- [Fragmento]:
==================================================
Bajo este título, Julio Rojo hace una exhaustiva investigación de las bondades de la transparencia de la información en el ámbito de las políticas públicas y la gobernanza (Ediciones Nobel 2020). Acucioso investigador español, arroja ricas luces sobre el tema, y nada más oportuno para México ahora que recientemente se conmemoró -que no “celebrando”, por haber poco que celebrar- 20 años de haberse iniciado el marco regulatorio de la transparencia y acceso a la información.

En esta extensa investigación se deja por sentado que el acceso a la información expedito, exhaustivo y permanente, nutren vigorosamente la confianza de la ciudadanía en sus gobiernos y sus gobernantes, genera a la vez un clima favorable a la inversión y a la creación de empleos, incrementa la seguridad y la credibilidad de los gobernados en quienes tienen en sus manos el manejo de la cosa pública. Los obstáculos, en cambio, y el ocultamiento de información hacen propicia la desconfianza, el dispendio, las malas prácticas y las más diversas formas de corrupción, esto último hasta niveles y formas inimaginables.

Ni duda cabe: el acceso a la información y la transparencia viene a ser ingredientes esenciales de la democracia.
==================================================
- [Lo que se pide]:
Transcribe literalmente el pasaje del fragmento que va desde "Bajo este título, Julio" hasta "a la información.", inclusive. Las entradas no guardan relación alguna con el fragmento.
==================================================
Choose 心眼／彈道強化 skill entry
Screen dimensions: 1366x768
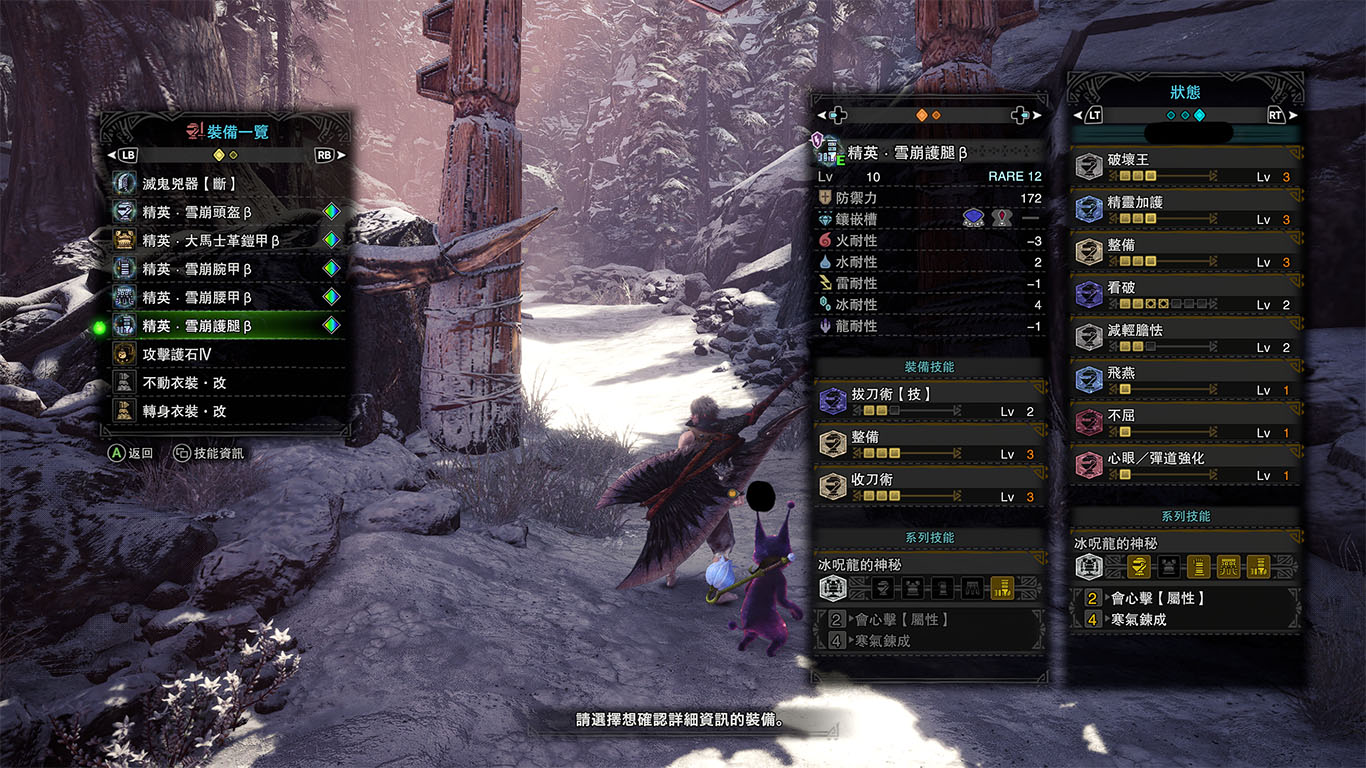[x=1185, y=466]
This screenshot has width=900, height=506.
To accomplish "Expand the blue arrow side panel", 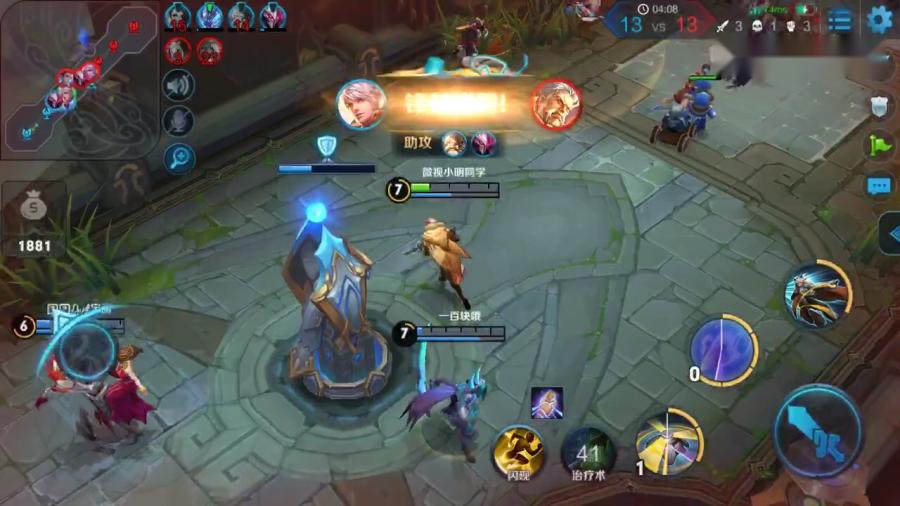I will pyautogui.click(x=890, y=234).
==================================================
- [Respuesta esperada]:
Bajo este título, Julio Rojo hace una exhaustiva investigación de las bondades de la transparencia de la información en el ámbito de las políticas públicas y la gobernanza (Ediciones Nobel 2020). Acucioso investigador español, arroja ricas luces sobre el tema, y nada más oportuno para México ahora que recientemente se conmemoró -que no “celebrando”, por haber poco que celebrar- 20 años de haberse iniciado el marco regulatorio de la transparencia y acceso a la información.